Lebanon imposes visas on Syrians

2015-01-06 06:54

New entry visa regulations came into force yesterday in Lebanon for people from war-torn neighbouring Syria as authorities in Beirut struggle to cope with a massive influx of Syrian refugees.

Under the new rules, Syrians will only be able to enter Lebanon with the sponsorship of a Lebanese citizen or if they have documents supporting their status in one of a number of categories such as tourist, business or transit visitors.

Previously, Syrian and Lebanese citizens were able to cross the border simply by showing their identity cards to border guards.

Interior Minister Nuhad al-Mashnouq said the change would reduce the “unjustified Syrian presence in Lebanon”.

“We now have about 1.5 million Syrians in Lebanon, of whom just over 1.17 million are registered refugees ... I think that is enough,” he said.
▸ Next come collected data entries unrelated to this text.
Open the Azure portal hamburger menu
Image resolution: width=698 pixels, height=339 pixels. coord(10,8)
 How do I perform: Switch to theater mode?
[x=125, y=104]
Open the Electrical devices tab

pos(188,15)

Lebanon is “not capable of receiving more refugees”, Mashnouq said.

Social Affairs Minister Rashid Derbas told Voice of Lebanon Radio that visas could be obtained at the border.

United States State Department spokesperson Jen Psaki said that Washington was “very concerned” that Lebanon’s new visa requirements “will create additional challenges for refugees fleeing the Syrian conflict”.
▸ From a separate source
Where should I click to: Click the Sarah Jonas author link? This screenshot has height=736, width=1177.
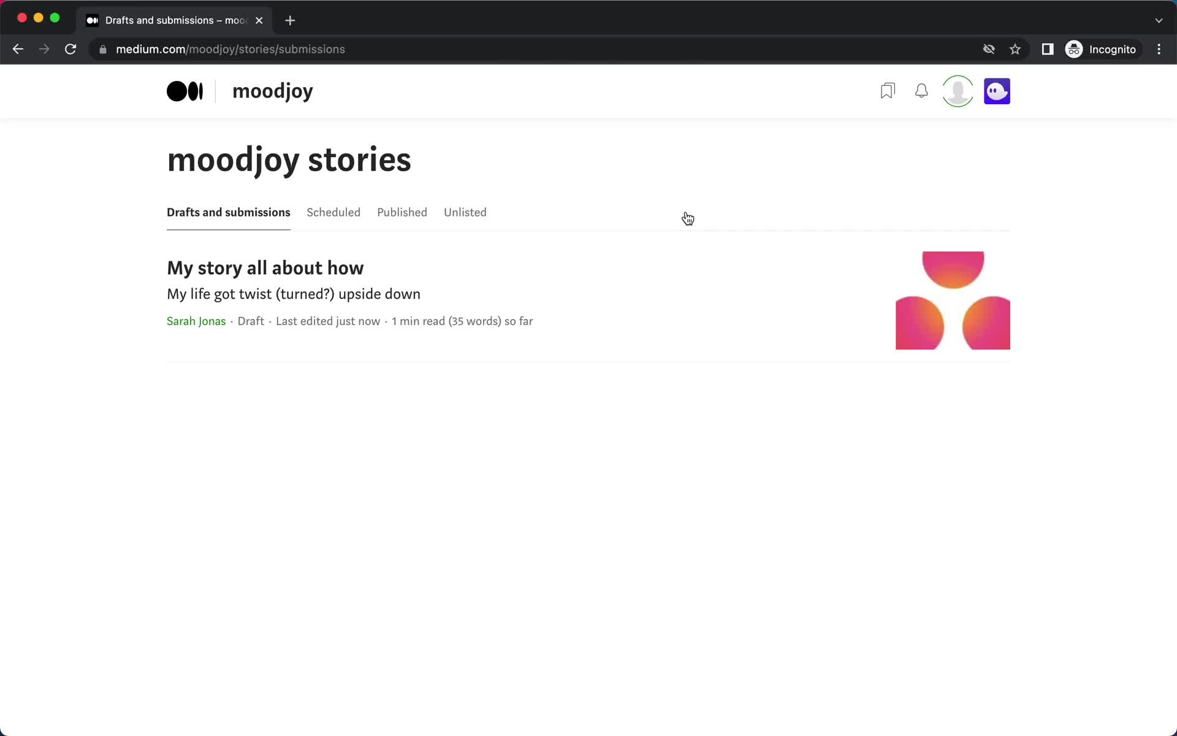click(197, 321)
Lebanon, which has a population of less than 5 million, hosts 1.16 million registered Syrian refugees, according to United Nationa figures. Many better-off Syrians living in neighbouring countries have not registered as refugees with the United Nations.

The Lebanese government started implementing restrictions in October on the entry of refugees.

According to United Nations’ figures, about 3.2 million people have fled abroad since Syria’s conflict began in 2011, with another 7.6 million displaced internally.

The United States urged the Lebanese government to “coordinate closely” with the UN to “ensure those feeling violence and persecution are able to cross into Lebanon”, Psaki said.

“We will continue to strongly encourage the governments of the region to provide refuge and [provide] for a refuge for asylum seekers.”

She praised Lebanon, as well as Turkey, Jordan and Iraq for hosting millions of Syrian refugees: “We recognise this is a tremendous challenge for their economies and public services.”

Psaki called the wave of refugees “a growing burden on Lebanon for some time now”.